Even when I hadn’t asked for her opinion.
Even when my life was clearly none of her business.
Even when she was obviously so old-fashioned and out-of-touch that her opinion could be safely ignored, if at all possible while nodding silently, as if in agreement.
That’s what I did every time she railed against alcohol and illegal drugs, claiming that they were horribly dangerous.
How silly, I’d think while nodding thoughtfully. Getting high is fun and I am immortal.
It's what I did when she insisted that I learn to behave like a lady, because someday those skills would come in handy.
Yeah, right! Like I'll ever want to spend time in polite society.
It's what I did when she told me that the #1 criterion for choosing a man to marry was respect.
What? Me marry? How impossibly old school!
It was also how I responded when she begged me to read her Kathleen Thompson Norris novels, promising that I’d cherish them as she had.
No mystery? No suspense? No feminist doctrine or sex? No way!
And when I could bear to keep my mouth shut, it was the way I greeted her constant yammering about a God who loved me dearly.
Oh yeah? Then how come my dad died when I was just 17?

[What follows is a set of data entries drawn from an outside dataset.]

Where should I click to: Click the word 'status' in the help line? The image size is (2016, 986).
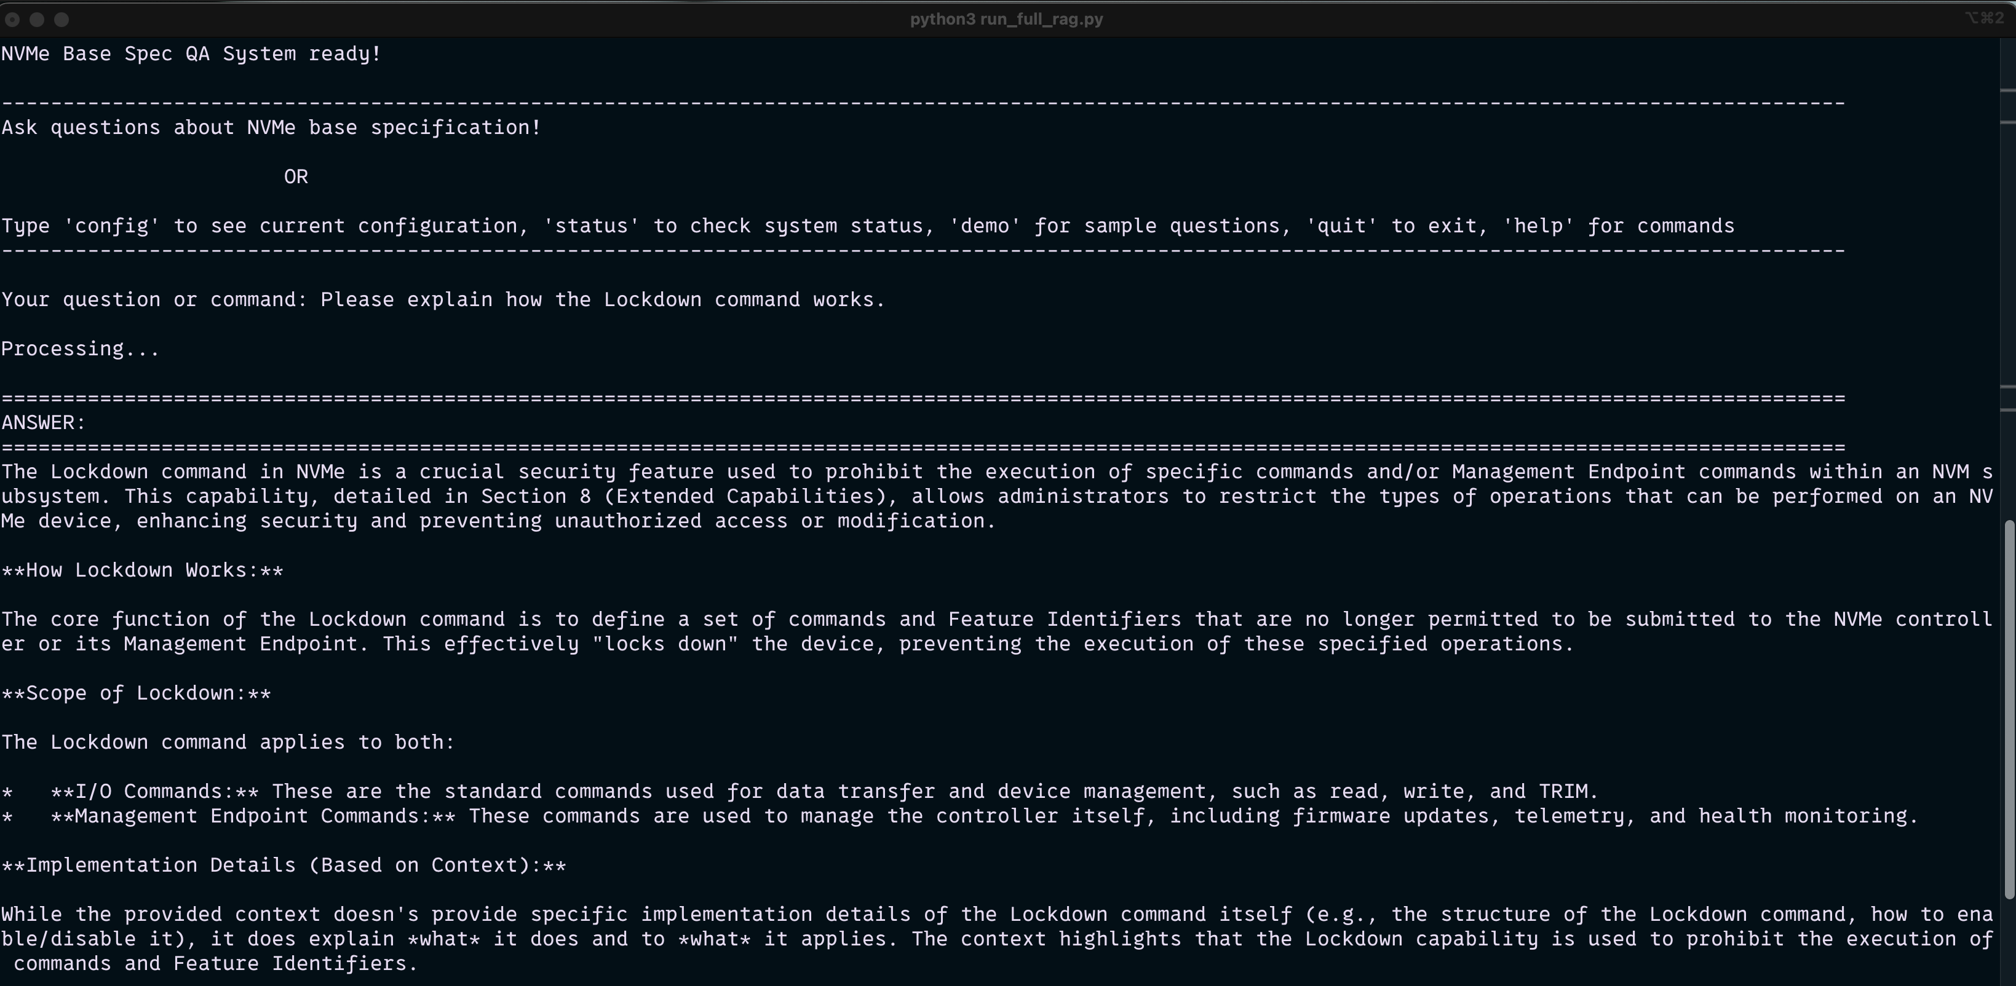click(x=591, y=226)
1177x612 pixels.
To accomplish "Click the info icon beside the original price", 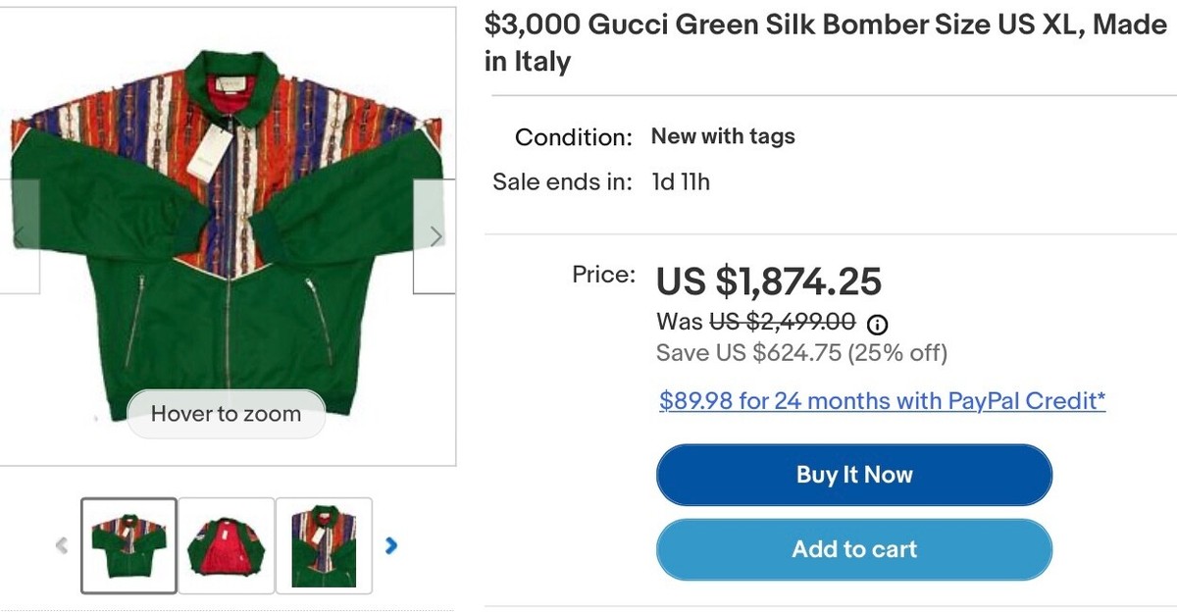I will pos(879,323).
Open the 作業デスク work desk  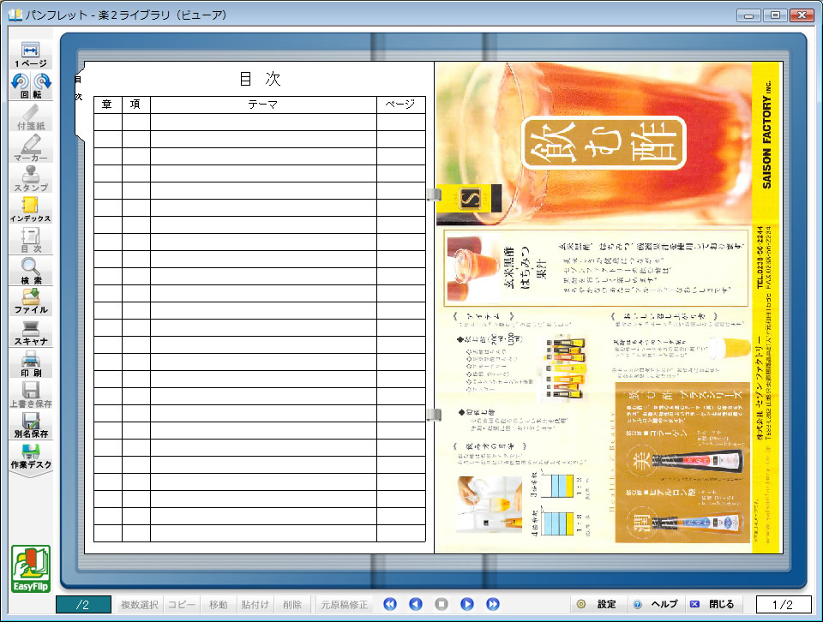click(x=31, y=455)
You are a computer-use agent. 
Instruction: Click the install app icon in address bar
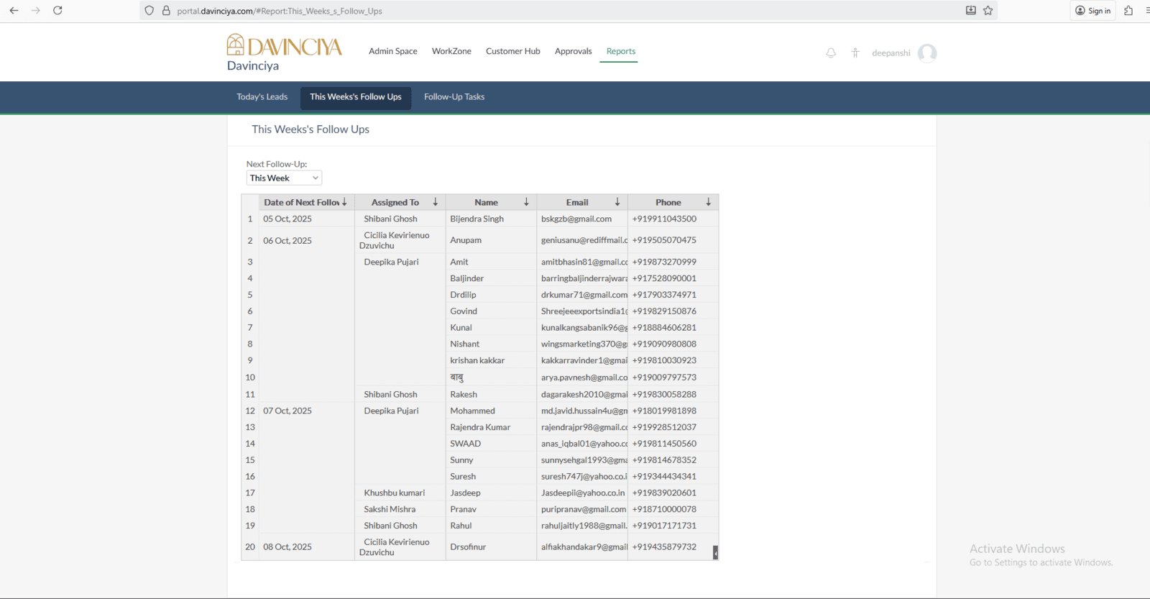point(971,11)
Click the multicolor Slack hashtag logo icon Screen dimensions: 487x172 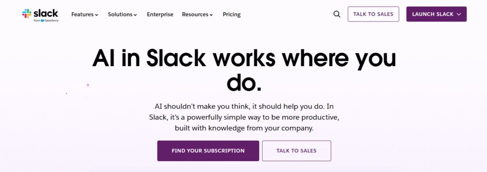[27, 13]
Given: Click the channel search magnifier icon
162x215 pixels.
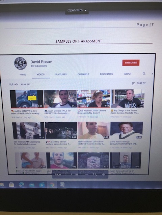Looking at the screenshot, I should 144,74.
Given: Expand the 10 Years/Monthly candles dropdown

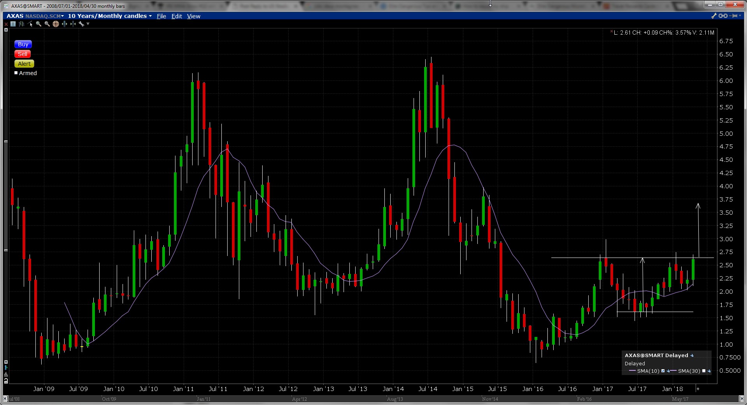Looking at the screenshot, I should point(150,16).
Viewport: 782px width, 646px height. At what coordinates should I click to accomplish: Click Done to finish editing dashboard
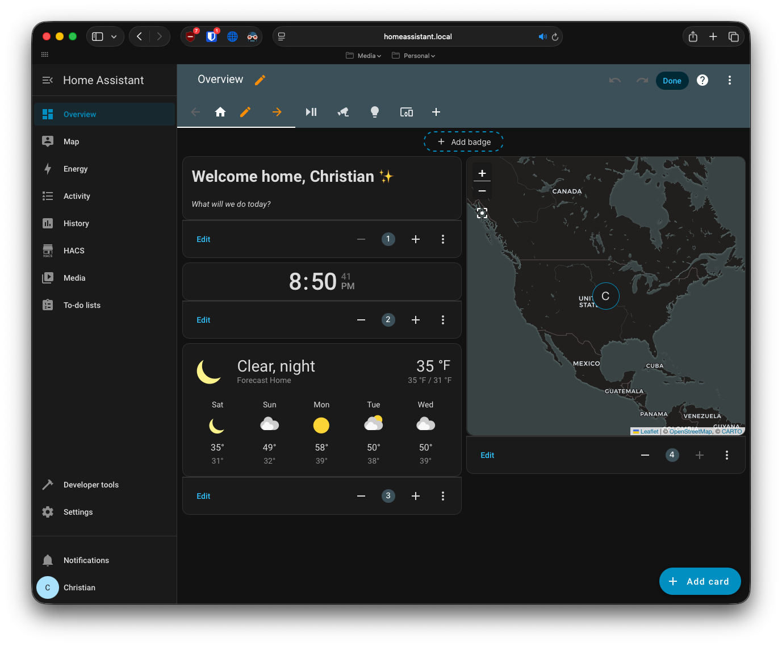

As it turns out, my mother was right about all of these things, as well as about virtually every other piece of advice she ever gave me. Why in the world did it take me almost a half a century to figure it out?
“Wisdom is so often forged in the sufferings of experience,” wrote Ray Comfort in a footnote to 2 Chronicles 10:8 in his phenomenal The Evidence Bible. “Youth forget that the aged were once young and impetuous, and formed much of their life’s philosophies from their mistakes.”
I‘m certainly living proof of that. Now that I’m in my 60s, I have all kinds of hard-won advice that I’d love to share with wild and crazy young women.
Just about all of it would echo what my mother tried to teach me so many years ago. And somehow I expect that their silent responses would echo my own.